This year there have been a number of shootings with a couple of things in common – they happen on I-95 and the shooter is able to escape with the case remaining unsolved.
NBC6 took a closer look at the growing problem and one thing that could help police solve the crimes.
Ten months after her daughter's death, SheilLa Nunez keeps revisiting the spot where her daughter Melissa Gonzalez was killed by a stray bullet back in January.
“Terrible day, terrible crime," said Sheilla Nunez, mother of Melissa Gonzalez.
Gonzalez was an FIU graduate with ambitious dreams of being a lawyer, but those hopes vanished when she was killed while driving with her boyfriend along I-95 near Northwest 79th Street. Police say they were not the intended target.

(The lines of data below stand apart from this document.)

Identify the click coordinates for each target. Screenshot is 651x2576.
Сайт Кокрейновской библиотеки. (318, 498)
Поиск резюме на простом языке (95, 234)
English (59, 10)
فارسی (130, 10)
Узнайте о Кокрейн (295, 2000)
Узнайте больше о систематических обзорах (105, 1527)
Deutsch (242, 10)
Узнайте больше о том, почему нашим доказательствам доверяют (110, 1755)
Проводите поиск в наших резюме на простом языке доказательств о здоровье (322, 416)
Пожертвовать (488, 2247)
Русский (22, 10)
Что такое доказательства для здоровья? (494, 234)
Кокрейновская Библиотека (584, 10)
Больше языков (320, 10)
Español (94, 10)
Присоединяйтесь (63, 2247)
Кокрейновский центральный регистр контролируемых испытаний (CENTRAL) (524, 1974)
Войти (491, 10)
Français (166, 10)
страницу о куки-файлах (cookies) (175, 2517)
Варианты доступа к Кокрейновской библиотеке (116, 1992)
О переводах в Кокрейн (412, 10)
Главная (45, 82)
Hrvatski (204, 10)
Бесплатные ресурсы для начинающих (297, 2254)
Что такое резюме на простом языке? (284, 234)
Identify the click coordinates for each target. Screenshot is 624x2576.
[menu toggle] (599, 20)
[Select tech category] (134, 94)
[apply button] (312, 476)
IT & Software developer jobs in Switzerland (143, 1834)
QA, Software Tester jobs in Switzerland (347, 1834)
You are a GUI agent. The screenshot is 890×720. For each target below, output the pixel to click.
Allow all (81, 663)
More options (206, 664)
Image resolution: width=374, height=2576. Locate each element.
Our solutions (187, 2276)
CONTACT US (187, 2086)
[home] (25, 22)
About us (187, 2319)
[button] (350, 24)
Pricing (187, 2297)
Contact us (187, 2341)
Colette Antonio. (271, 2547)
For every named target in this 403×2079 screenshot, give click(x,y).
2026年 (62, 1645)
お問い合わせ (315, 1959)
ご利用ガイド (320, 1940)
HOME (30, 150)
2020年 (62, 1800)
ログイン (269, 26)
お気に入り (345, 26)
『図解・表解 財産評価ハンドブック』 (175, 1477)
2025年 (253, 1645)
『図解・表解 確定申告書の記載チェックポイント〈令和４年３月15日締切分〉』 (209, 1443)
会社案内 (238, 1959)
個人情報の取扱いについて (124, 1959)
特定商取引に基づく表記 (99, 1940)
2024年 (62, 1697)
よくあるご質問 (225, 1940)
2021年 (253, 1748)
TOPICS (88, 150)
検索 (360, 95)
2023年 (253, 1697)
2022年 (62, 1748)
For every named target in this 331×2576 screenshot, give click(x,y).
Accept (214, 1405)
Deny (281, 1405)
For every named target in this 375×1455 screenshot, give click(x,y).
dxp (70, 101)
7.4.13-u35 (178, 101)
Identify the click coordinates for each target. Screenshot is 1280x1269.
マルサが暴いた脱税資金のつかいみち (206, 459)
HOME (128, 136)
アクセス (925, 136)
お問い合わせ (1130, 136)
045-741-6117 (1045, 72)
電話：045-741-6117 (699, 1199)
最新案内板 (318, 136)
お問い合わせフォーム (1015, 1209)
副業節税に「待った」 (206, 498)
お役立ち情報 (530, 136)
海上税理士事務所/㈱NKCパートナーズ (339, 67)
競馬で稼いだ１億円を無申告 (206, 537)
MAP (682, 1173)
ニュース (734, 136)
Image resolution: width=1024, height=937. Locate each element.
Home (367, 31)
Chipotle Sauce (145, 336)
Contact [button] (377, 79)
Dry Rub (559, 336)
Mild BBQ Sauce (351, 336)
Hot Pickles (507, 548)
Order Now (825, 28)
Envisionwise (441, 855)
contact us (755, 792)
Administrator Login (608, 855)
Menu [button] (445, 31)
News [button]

“We don’t have any life. I can’t sleep. I can’t work. All the time she’s in my mind," said Nunez.
Nunez has been destroyed since her daughter's death, but it's not the only case of a shooting on the busy interstate.
According to Florida Highway Patrol, shootings, aggressive driving and road rage incidents involving a firearm on I-95 have gone up 40 percent-- from 28 incidents from August 2019 to 40 in August of this year.
Recently on August 12th there was an incident on I-95
Southbound and Hollywood Boulevard in which a Mercedez Benz was accused of shooting at the occupants of a Honda. A month later, on September 15th, there was another shooting linked to road rage on I-95 and Hallandale Beach Boulevard.
Florida Highway Patrol says the layout of the interstate in South Florida provides somes challenges for them.
“Sometimes when the shoulders are narrow, it’s a little bit difficult for the troopers to stop. We’re trying our best to patrol up and down obviously all the time," said Lieutenant Yanko Reyes with Florida Highway Patrol.
Melissa's mother is turning her pain into action pushing for more cameras along I-95 in an effort to prevent these types of crimes.
“I don’t know why that if we have this problem in this area what happens with all the cameras? Why don’t we have any cameras? If they have cameras on I95 what is the reason that the cameras are never recording?," said Nunez.
Detective Juan Segovia has been looking into every detail of Melissa's case, but it hasn't been easy so far.
"The Melissa Gonzalez case is a very very challenging and a very complex case. At this time, we're still waiting for a lot of technical stuff. Because we don't have that direct eye witness, because we don't have the camera footage that can break this case, we have to rely on technology now," said Detective Segovia.
Police say they only have an image of a dark colored vehicle caught on camera from a nearby business, but they would welcome more official cameras.
"I know on I-95, especially on the strip where we investigated the Melissa Gonzalez case, there are cameras, but they don't record. They are a live feed so that the Department of Transportation can monitor traffic accidents and so on, but they don't record," said Detective Segovia, "I wish there was recording equipment on I-95 because it would help us as investigators tremendously."
The Florida Department of Transportation declined our requests for interviews on the topic, so we asked an attorney about the intricacies behind such an enterprise of cameras along I-95.
"Cameras require laws first. The first thing you need to do is get the funding and get the laws changed to provide for that. Unfortunately the city doesn't have a lot of say in that because these are state highways and they are also federal highways. They can request funding from Congress but we as the people need to contact our local representatives so that they can bring this to the attention of these things to the other legislators and to the Department of Transportation," said Albert Quirantes, a criminal defense attorney in Miami.
With the absence of cameras, police and Melissa's family continue to beg the community for tips or information so they can find whoever was responsible for her death.
“It’s the most difficult in the life of a mother," said Nunez.